Be careful what you wish for, AJ. What’s Theo Epstein to do? Look for a centerfielder? Yeah, you could do better than young Jacoby. You could grab Carlos Beltran from the Mets and hope he thrives in Fenway. But at what cost?

Should Theo let Bay or Drew walk? Whaddya gonna do then? Play Joey Gathright and Rocco Baldelli?

In terms of planning, a good GM walks the tightrope. He (or she — Kim Ng, I hear, is in the running for the Padres job) can’t rely on an unchanging roster year after year. He also can’t swap his assets like so many baseball cards.
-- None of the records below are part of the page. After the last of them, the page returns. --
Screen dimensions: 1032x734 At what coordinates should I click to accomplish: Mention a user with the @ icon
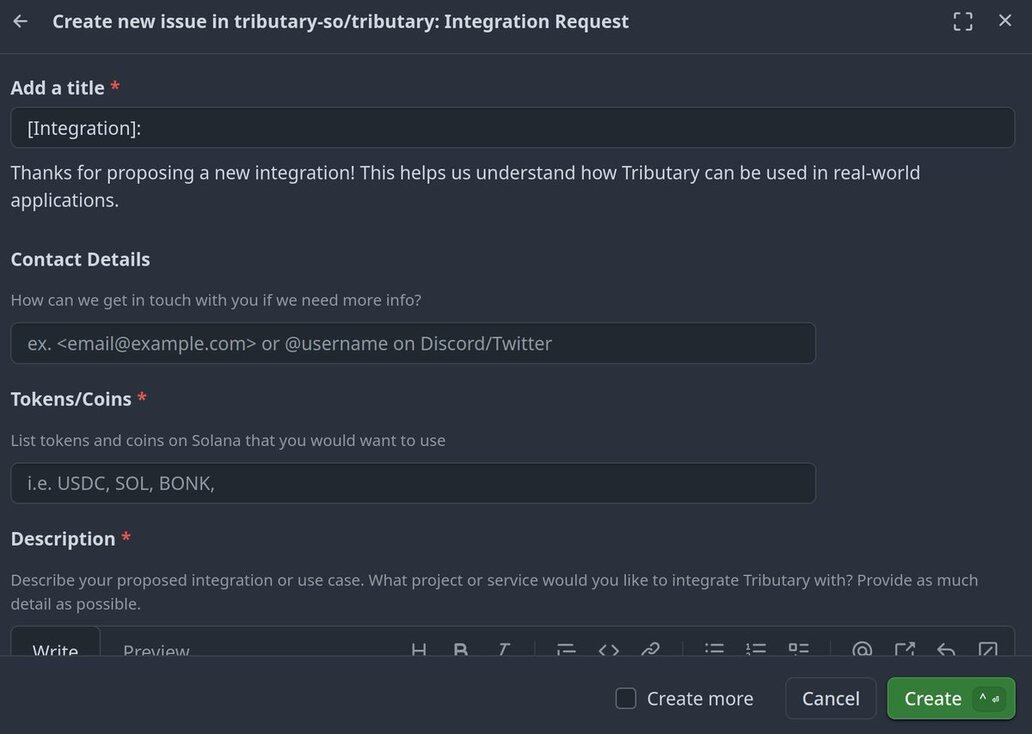pos(862,649)
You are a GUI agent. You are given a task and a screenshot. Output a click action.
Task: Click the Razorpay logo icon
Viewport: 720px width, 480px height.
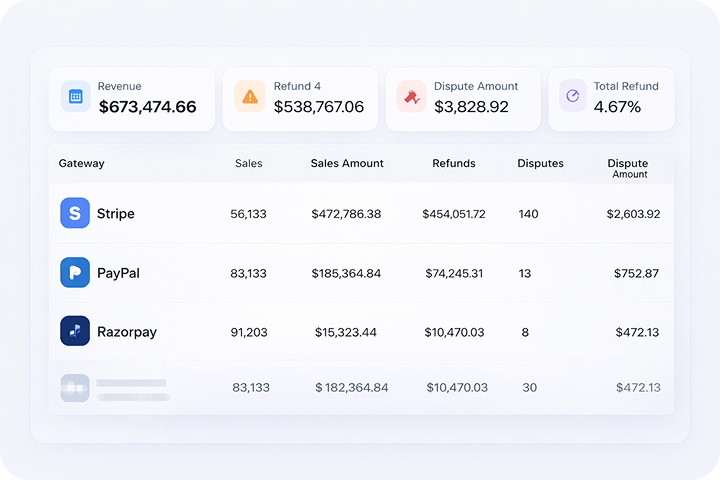[75, 331]
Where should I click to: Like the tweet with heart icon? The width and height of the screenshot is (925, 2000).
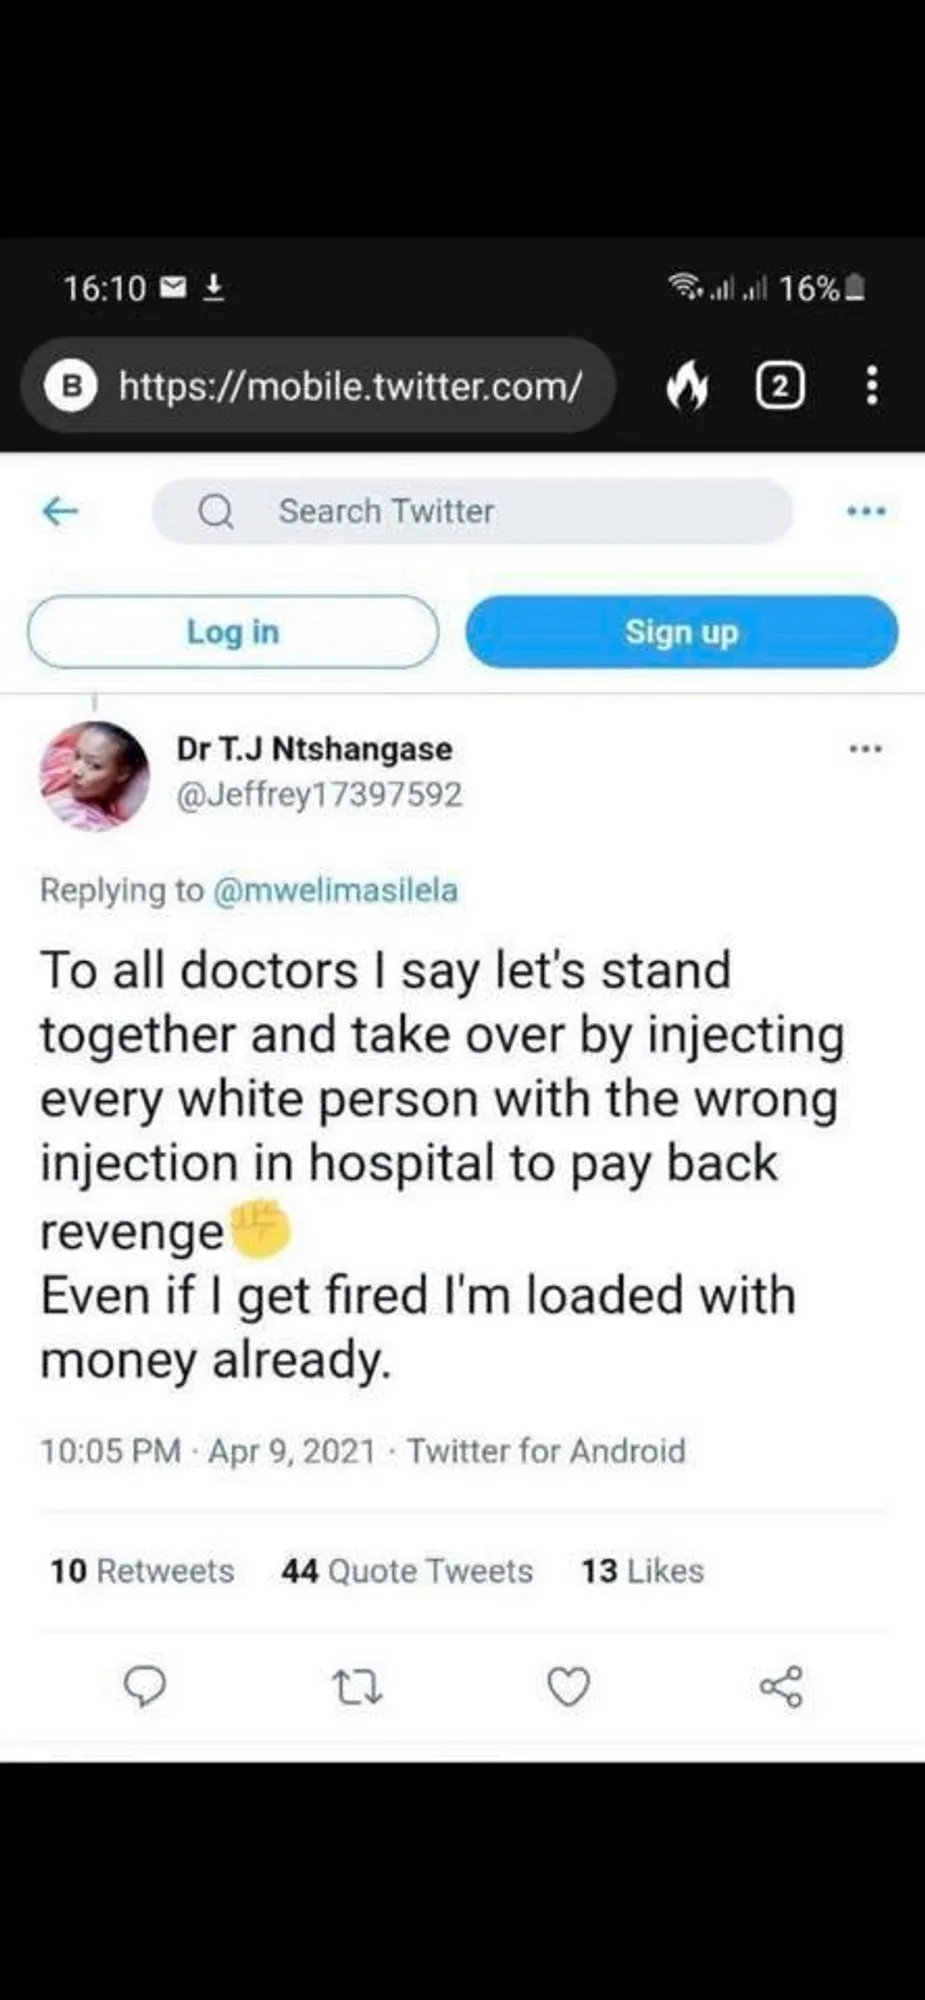pyautogui.click(x=568, y=1687)
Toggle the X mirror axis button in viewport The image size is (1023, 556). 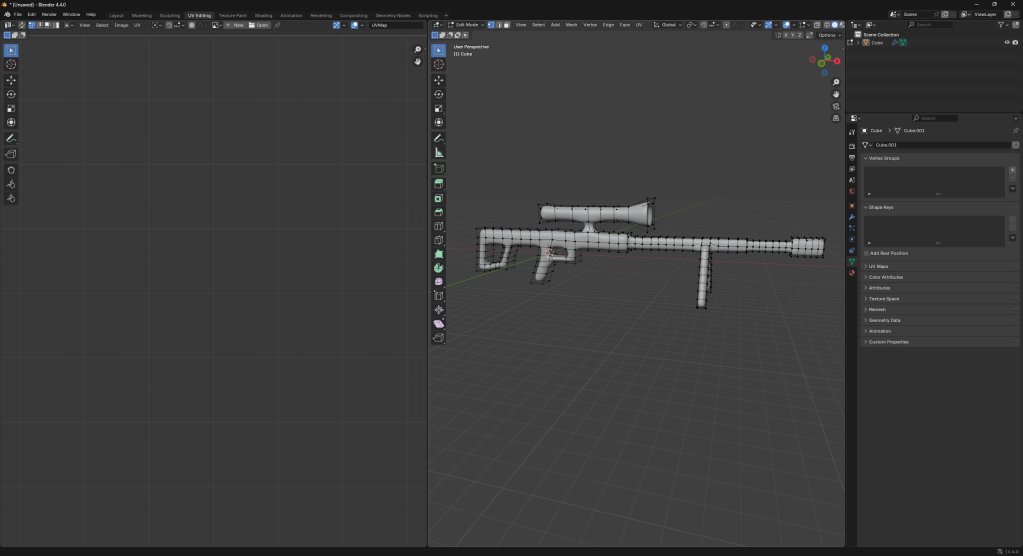(x=785, y=35)

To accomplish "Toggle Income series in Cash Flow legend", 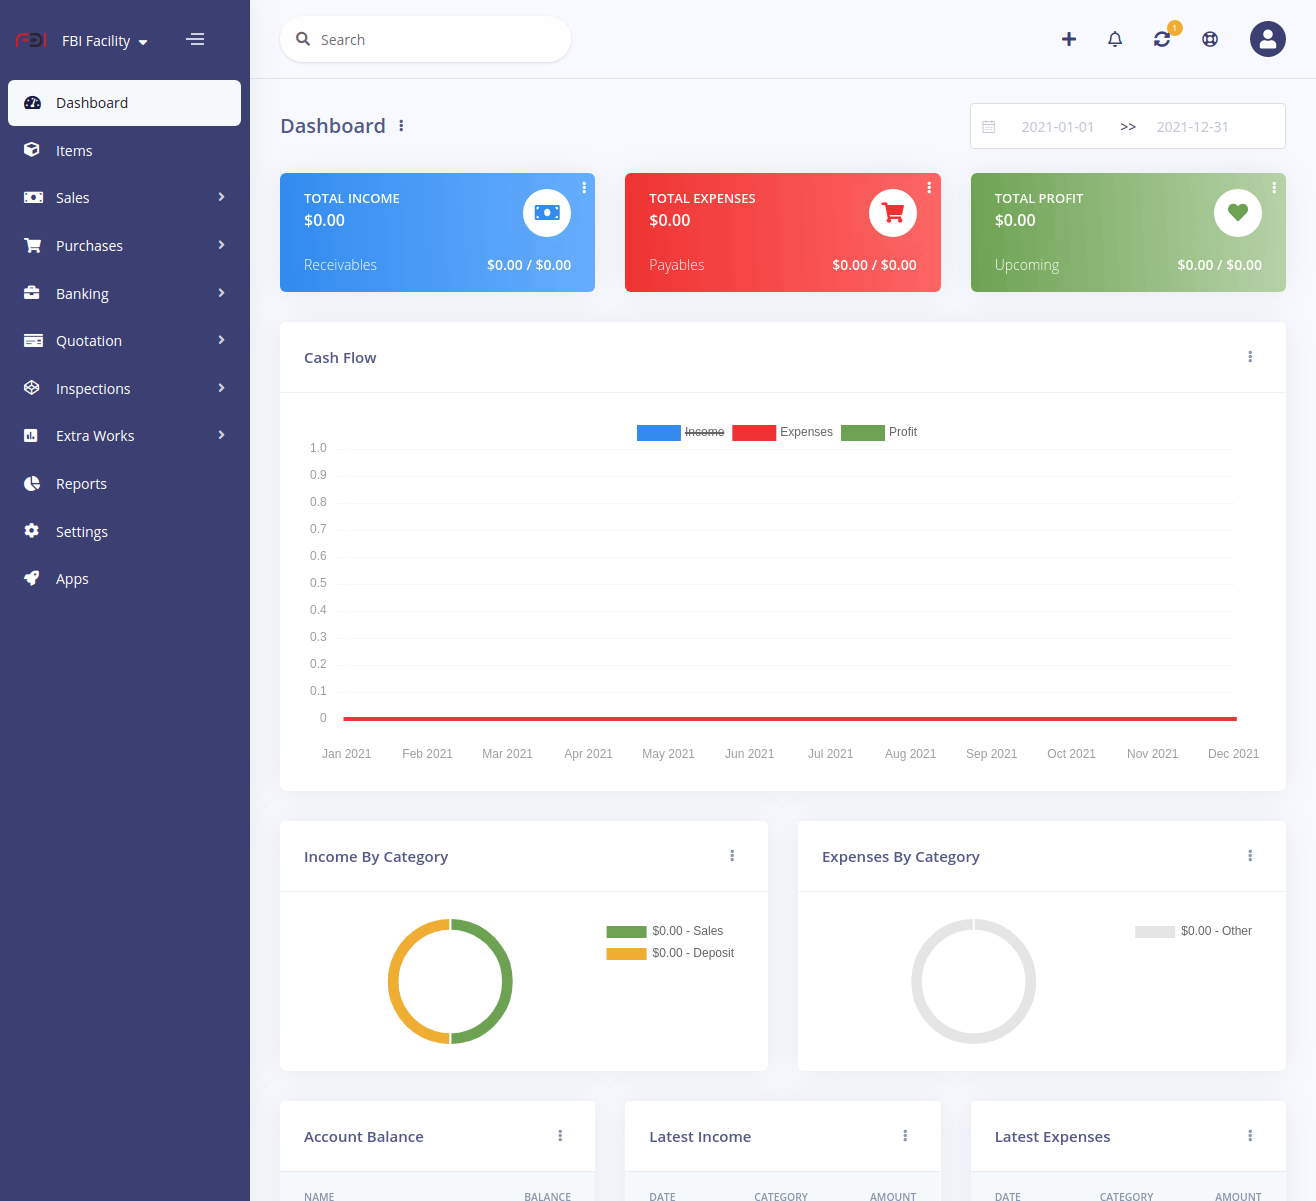I will coord(681,432).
The Big Mike Philosophy of Building a Baseball Team, taught at the better universities around the country, holds that the GM should build his team with an aim to win 90 games. If your team is a consistent 90-game-winner, you’ll be battling for the division title every single year. And while the team may occasionally dip to 84-78, it’ll just as often rise to 96-66. That’s definite Champagne territory.

Now you may say 96 wins is fine for the Minnesota Twins or the Colorado Rockies but the Red Sox share a division with the Yankees. Okay. Let the Yanks spend $200M every year and win the East. It’s no dishonor to sneak into the playoffs via the Wild Card. In fact, the Red Sox of 2004 rode that ticket to their first World Series win in 10,000 years (that ancient triumph over the hated Jericho Palms!)

Just because New York assembled an all-star team and danced to the division title doesn’t mean Theo (and you) should panic. Theo (and you) should start planning for a future without Big Papi but the current lineup built around Pedroia, Bay, Youkilis and Martinez (assuming everybody’s re-signed) is scarier than a Glenn Beck commentary.

Boston is a lock to win at least 90 in 2010. Even if David Ortiz’s bat continues to soften and Josh Beckett’s back continues to throb, the Red Sox, along with the Yankees and Angels, will be the cream of the league. You worry too much.

Me? I’ve got Bradley in right field, Carlos Zambrano on the mound, and a century-plus of losing on my mind. I worry.